Professor Edgar Lyra. Foto: Raul Pimentel

O professor se referia à Proposta de Emenda Constitucional 241, que institui limites nos gastos públicos em diversas áreas de investimento, com o objetivo de frear o crescimento de gastos públicos e tentar equilibrar as contas do governo. Junto com a MP 746, elas foram o conjunto das mais polêmicas medidas adotadas pelo governo Temer até o momento.

– Eu tenho um amigo professor que diz que a educação no Brasil é uma instituição paquidérmica. Ela tem um peso, uma coisa inercial. Sabe-se que boiada não vira a esquina.
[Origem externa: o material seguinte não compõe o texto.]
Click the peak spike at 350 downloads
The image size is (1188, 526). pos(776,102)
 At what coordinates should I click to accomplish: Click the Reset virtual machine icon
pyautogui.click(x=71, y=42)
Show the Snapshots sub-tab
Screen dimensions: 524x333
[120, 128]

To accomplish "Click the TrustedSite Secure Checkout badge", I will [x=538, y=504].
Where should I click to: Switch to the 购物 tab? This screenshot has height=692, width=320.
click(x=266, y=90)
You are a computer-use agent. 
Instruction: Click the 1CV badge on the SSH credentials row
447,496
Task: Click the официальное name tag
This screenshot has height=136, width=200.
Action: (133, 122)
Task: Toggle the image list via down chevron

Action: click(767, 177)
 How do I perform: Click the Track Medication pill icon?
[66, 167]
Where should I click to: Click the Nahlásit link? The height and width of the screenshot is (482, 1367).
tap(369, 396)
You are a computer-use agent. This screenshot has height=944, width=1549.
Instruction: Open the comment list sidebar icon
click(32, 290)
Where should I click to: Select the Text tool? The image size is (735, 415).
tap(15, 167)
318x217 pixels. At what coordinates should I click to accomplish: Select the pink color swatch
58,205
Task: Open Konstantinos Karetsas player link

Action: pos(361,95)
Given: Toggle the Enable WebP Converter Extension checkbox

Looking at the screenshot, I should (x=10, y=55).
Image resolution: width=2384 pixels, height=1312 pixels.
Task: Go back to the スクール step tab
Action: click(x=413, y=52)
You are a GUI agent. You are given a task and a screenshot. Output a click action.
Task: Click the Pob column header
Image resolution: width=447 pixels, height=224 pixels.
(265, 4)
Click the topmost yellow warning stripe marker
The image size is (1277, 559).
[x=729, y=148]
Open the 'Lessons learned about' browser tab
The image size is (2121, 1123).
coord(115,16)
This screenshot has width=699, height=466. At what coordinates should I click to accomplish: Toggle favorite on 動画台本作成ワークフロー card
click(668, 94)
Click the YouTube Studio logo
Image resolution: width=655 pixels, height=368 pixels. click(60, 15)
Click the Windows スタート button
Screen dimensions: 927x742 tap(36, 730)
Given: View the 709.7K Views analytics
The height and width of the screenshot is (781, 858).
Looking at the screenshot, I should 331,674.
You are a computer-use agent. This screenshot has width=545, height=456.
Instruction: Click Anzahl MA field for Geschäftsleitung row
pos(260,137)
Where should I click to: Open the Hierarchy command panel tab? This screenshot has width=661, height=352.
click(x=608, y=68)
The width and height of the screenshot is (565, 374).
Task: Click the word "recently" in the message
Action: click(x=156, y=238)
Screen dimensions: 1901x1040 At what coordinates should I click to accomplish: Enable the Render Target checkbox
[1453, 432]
Como é que isso vai acontecer nesses prazos que estão postos lá? – completou Edgar.

O professor, que trabalha na elaboração do documento de Ciências Humanas da Base Nacional Curricular Comum (BNCC), destaca que outra grande incógnita é o fato de a nova BNCC ainda estar sendo elaborada, o que torna a Medida Provisória ainda mais inconsistente e inadequada.

A professora Alicia Bonamino contextualizou o Ensino Médio brasileiro e comparou suas condições ao cenário fluminense. Ela apresentou dados do Movimento Todos pela Educação, baseado na Pesquisa Nacional por Amostra de Domicílios (Pnad) de 2014, que mostram que a porcentagem de jovens de 19 anos que concluíram o Ensino Médio no Brasil é de 57% em 2014, enquanto no estado esse número baixa para 54%. Ao mesmo tempo, dados do MEC dão conta de que os professores com formação adequada no Brasil são 59,2%, enquanto no Rio de Janeiro são 68,3%.

Ela também apresentou as exigências de infraestrutura exigidos pelo Plano Nacional de Educação (PNE), que determina que todas as escolas de Ensino Fundamental e Médio devem ter uma série de condições obrigatórias, como o acesso à energia elétrica, o abastecimento de água tratada, esgotamento sanitário e manejo dos resíduos sólidos, o acesso dos alunos a espaços para a prática esportiva, a bens culturais e artísticos e a equipamentos e laboratórios de ciências. “Só balela”, comentou uma das presentes na palestra.

De acordo com os dados baseados no Censo Escolar da Educação Básica 2013 (Inep/MEC) e apresentados por Alicia, apenas 4,2% das escolas tinham acesso a todos esses itens no Brasil. Segundo dados do Censo mais recente, esse número chegou a 4,5% em 2015.

Outro número que merece destaque diz respeito à formação de professores: apenas 2% dos alunos no Ensino Médio querem dar aulas, de acordo com dados do MEC.

Também participaram da mesa – com mediação do professor Marcelo Andrade, decano do Centro de Teologia e Ciências Humanas (CTCH) – as professoras Ana Paula Carvalho, do Departamento de Sociologia; e Maria Cristina Góes, de Letras, que contribuíram complementando e comentando as apresentações de Edgar e Alicia.

Segundo Ana Paula, a questão dos professores é um dos problemas fundamentais para resolver a má condição da educação brasileira.

– A MP não toca em certos pontos e não dá conta de resolver problemas fundamentais, como a questão dos professores no ensino público. Olhar tudo o que vem acontecendo nos leva a crer que caminhamos para uma precarização.

Ainda sobre professores, mas já num nível universitário, a professora Maria Cristina levantou um questionamento acerca da natureza do próprio evento que acontecia, o IV Encontro Institucional PIBID, que se centrou na discussão da atual situação educacional brasileira.

– Isso mostra o quanto estamos preocupados com a formação de professores aqui na Universidade como profissionais mais críticos, mais autores, que podem e devem se colocar diante do que estamos recebendo como imposição.